++++ Dataset
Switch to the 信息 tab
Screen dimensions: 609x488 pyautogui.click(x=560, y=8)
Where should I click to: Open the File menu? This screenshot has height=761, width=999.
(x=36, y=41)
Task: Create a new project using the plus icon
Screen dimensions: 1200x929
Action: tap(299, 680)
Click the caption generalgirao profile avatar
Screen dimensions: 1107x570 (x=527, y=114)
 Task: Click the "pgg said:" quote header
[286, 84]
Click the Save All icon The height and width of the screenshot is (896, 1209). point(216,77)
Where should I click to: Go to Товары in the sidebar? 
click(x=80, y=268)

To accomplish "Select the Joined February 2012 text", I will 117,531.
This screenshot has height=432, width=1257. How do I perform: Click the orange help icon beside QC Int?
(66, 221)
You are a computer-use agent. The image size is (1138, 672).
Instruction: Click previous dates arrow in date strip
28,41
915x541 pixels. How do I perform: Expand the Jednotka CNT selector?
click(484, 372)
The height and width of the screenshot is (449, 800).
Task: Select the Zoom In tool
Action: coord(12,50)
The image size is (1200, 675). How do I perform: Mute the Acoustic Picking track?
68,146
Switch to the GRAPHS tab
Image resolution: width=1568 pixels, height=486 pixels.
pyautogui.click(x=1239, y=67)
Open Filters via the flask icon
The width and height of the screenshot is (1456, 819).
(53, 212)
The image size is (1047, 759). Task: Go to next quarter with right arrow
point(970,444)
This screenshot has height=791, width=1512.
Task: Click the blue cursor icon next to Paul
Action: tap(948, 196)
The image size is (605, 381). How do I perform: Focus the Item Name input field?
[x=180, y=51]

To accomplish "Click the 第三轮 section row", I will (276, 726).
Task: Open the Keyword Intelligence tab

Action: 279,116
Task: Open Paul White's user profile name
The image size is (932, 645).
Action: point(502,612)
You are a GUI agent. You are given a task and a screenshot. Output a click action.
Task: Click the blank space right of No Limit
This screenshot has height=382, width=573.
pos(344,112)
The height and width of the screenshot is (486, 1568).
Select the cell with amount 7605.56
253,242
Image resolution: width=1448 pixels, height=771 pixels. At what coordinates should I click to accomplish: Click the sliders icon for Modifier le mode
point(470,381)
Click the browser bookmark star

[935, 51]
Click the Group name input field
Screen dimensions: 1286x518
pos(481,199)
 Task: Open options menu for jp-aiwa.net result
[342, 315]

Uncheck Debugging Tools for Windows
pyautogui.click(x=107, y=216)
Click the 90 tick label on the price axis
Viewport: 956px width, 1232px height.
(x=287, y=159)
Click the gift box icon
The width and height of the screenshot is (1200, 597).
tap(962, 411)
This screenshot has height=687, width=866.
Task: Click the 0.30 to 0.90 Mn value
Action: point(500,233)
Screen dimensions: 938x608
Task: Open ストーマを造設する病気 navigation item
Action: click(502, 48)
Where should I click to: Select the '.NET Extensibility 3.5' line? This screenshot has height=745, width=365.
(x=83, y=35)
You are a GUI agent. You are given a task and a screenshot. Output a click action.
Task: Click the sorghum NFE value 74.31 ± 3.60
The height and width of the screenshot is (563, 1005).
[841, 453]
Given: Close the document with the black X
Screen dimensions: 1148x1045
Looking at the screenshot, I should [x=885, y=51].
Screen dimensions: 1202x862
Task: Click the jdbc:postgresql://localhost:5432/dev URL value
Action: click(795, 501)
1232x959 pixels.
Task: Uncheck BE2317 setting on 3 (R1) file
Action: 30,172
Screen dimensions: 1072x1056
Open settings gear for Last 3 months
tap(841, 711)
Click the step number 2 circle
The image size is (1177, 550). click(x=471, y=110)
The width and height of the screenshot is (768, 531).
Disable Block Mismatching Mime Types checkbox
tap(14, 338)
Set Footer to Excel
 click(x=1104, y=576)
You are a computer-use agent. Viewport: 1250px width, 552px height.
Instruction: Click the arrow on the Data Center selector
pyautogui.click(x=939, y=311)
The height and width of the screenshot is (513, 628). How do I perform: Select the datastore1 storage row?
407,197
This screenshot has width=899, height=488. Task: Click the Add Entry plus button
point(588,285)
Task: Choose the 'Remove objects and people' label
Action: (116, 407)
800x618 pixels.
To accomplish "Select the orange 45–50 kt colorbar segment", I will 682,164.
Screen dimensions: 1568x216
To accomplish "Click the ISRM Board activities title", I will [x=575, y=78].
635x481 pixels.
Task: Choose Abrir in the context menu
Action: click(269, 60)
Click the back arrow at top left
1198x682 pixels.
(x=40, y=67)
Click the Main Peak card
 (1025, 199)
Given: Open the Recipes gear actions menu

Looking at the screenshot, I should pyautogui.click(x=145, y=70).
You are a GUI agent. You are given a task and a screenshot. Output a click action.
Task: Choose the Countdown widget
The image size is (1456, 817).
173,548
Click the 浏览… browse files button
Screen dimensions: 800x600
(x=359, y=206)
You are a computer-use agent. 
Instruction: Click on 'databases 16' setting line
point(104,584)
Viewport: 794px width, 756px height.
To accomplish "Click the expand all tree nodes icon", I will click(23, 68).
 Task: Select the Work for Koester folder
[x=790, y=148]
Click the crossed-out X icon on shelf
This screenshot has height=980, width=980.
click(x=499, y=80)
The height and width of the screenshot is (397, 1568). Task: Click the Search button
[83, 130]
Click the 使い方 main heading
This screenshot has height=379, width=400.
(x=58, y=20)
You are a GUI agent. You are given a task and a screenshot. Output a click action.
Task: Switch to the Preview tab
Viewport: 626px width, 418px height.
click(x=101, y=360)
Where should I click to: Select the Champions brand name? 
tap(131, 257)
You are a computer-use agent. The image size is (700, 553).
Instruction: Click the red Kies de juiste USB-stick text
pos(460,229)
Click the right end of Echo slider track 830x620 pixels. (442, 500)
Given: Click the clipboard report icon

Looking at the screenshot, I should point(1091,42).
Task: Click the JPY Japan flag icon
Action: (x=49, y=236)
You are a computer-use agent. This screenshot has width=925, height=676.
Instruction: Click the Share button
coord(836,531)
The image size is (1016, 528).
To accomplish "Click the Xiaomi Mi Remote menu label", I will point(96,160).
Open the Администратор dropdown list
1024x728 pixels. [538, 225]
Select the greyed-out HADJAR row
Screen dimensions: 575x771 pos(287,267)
++++++++
Brief:
Would you set down every entry again, exactly?

Answer for the task:
Switch to the 信息 tab
Screen dimensions: 609x488 pyautogui.click(x=560, y=8)
Where should I click to: Open the File menu? This screenshot has height=761, width=999.
(x=36, y=41)
Task: Create a new project using the plus icon
Screen dimensions: 1200x929
Action: tap(299, 680)
Click the caption generalgirao profile avatar
Screen dimensions: 1107x570 (x=527, y=114)
 Task: Click the "pgg said:" quote header
[286, 84]
Click the Save All icon The height and width of the screenshot is (896, 1209). point(216,77)
Where should I click to: Go to Товары in the sidebar? 
click(x=80, y=268)

To accomplish "Select the Joined February 2012 text", I will 117,531.
This screenshot has height=432, width=1257. How do I perform: Click the orange help icon beside QC Int?
(66, 221)
You are a computer-use agent. The image size is (1138, 672).
Instruction: Click previous dates arrow in date strip
28,41
915x541 pixels. How do I perform: Expand the Jednotka CNT selector?
click(484, 372)
The height and width of the screenshot is (449, 800).
Task: Select the Zoom In tool
Action: coord(12,50)
The image size is (1200, 675). How do I perform: Mute the Acoustic Picking track?
68,146
Switch to the GRAPHS tab
Image resolution: width=1568 pixels, height=486 pixels.
pyautogui.click(x=1239, y=67)
Open Filters via the flask icon
The width and height of the screenshot is (1456, 819).
(53, 212)
The image size is (1047, 759). Task: Go to next quarter with right arrow
point(970,444)
This screenshot has height=791, width=1512.
Task: Click the blue cursor icon next to Paul
Action: tap(948, 196)
The image size is (605, 381). How do I perform: Focus the Item Name input field?
[x=180, y=51]

To accomplish "Click the 第三轮 section row", I will (276, 726).
Task: Open the Keyword Intelligence tab

Action: 279,116
Task: Open Paul White's user profile name
The image size is (932, 645).
Action: point(502,612)
You are a GUI agent. You are given a task and a screenshot. Output a click action.
Task: Click the blank space right of No Limit
This screenshot has height=382, width=573.
pos(344,112)
The height and width of the screenshot is (486, 1568).
Select the cell with amount 7605.56
253,242
Image resolution: width=1448 pixels, height=771 pixels. At what coordinates should I click to accomplish: Click the sliders icon for Modifier le mode
point(470,381)
Click the browser bookmark star

[935, 51]
Click the Group name input field
Screen dimensions: 1286x518
pos(481,199)
 Task: Open options menu for jp-aiwa.net result
[342, 315]

Uncheck Debugging Tools for Windows
pyautogui.click(x=107, y=216)
Click the 90 tick label on the price axis
Viewport: 956px width, 1232px height.
(x=287, y=159)
Click the gift box icon
The width and height of the screenshot is (1200, 597).
tap(962, 411)
This screenshot has height=687, width=866.
Task: Click the 0.30 to 0.90 Mn value
Action: point(500,233)
Screen dimensions: 938x608
Task: Open ストーマを造設する病気 navigation item
Action: click(502, 48)
Where should I click to: Select the '.NET Extensibility 3.5' line? This screenshot has height=745, width=365.
(x=83, y=35)
You are a GUI agent. You are given a task and a screenshot. Output a click action.
Task: Click the sorghum NFE value 74.31 ± 3.60
The height and width of the screenshot is (563, 1005).
[841, 453]
Given: Close the document with the black X
Screen dimensions: 1148x1045
Looking at the screenshot, I should [x=885, y=51].
Screen dimensions: 1202x862
Task: Click the jdbc:postgresql://localhost:5432/dev URL value
Action: click(795, 501)
1232x959 pixels.
Task: Uncheck BE2317 setting on 3 (R1) file
Action: 30,172
Screen dimensions: 1072x1056
Open settings gear for Last 3 months
tap(841, 711)
Click the step number 2 circle
The image size is (1177, 550). click(x=471, y=110)
The width and height of the screenshot is (768, 531).
Disable Block Mismatching Mime Types checkbox
tap(14, 338)
Set Footer to Excel
 click(x=1104, y=576)
You are a computer-use agent. Viewport: 1250px width, 552px height.
Instruction: Click the arrow on the Data Center selector
pyautogui.click(x=939, y=311)
The height and width of the screenshot is (513, 628). How do I perform: Select the datastore1 storage row?
407,197
This screenshot has width=899, height=488. Task: Click the Add Entry plus button
point(588,285)
Task: Choose the 'Remove objects and people' label
Action: (116, 407)
800x618 pixels.
To accomplish "Select the orange 45–50 kt colorbar segment", I will 682,164.
Screen dimensions: 1568x216
To accomplish "Click the ISRM Board activities title", I will [x=575, y=78].
635x481 pixels.
Task: Choose Abrir in the context menu
Action: click(269, 60)
Click the back arrow at top left
1198x682 pixels.
(x=40, y=67)
Click the Main Peak card
 (1025, 199)
Given: Open the Recipes gear actions menu

Looking at the screenshot, I should pyautogui.click(x=145, y=70).
You are a GUI agent. You are given a task and a screenshot. Output a click action.
Task: Choose the Countdown widget
The image size is (1456, 817).
173,548
Click the 浏览… browse files button
Screen dimensions: 800x600
(x=359, y=206)
You are a computer-use agent. 
Instruction: Click on 'databases 16' setting line
point(104,584)
Viewport: 794px width, 756px height.
To accomplish "Click the expand all tree nodes icon", I will click(23, 68).
 Task: Select the Work for Koester folder
[x=790, y=148]
Click the crossed-out X icon on shelf
This screenshot has height=980, width=980.
click(x=499, y=80)
The height and width of the screenshot is (397, 1568). Task: Click the Search button
[83, 130]
Click the 使い方 main heading
This screenshot has height=379, width=400.
(x=58, y=20)
You are a GUI agent. You are given a task and a screenshot. Output a click action.
Task: Switch to the Preview tab
Viewport: 626px width, 418px height.
click(x=101, y=360)
Where should I click to: Select the Champions brand name? 
tap(131, 257)
You are a computer-use agent. The image size is (700, 553).
Instruction: Click the red Kies de juiste USB-stick text
pos(460,229)
Click the right end of Echo slider track 830x620 pixels. (442, 500)
Given: Click the clipboard report icon

Looking at the screenshot, I should point(1091,42).
Task: Click the JPY Japan flag icon
Action: (x=49, y=236)
You are a computer-use agent. This screenshot has width=925, height=676.
Instruction: Click the Share button
coord(836,531)
The image size is (1016, 528).
To accomplish "Click the Xiaomi Mi Remote menu label", I will point(96,160).
Open the Администратор dropdown list
1024x728 pixels. [538, 225]
Select the greyed-out HADJAR row
Screen dimensions: 575x771 pos(287,267)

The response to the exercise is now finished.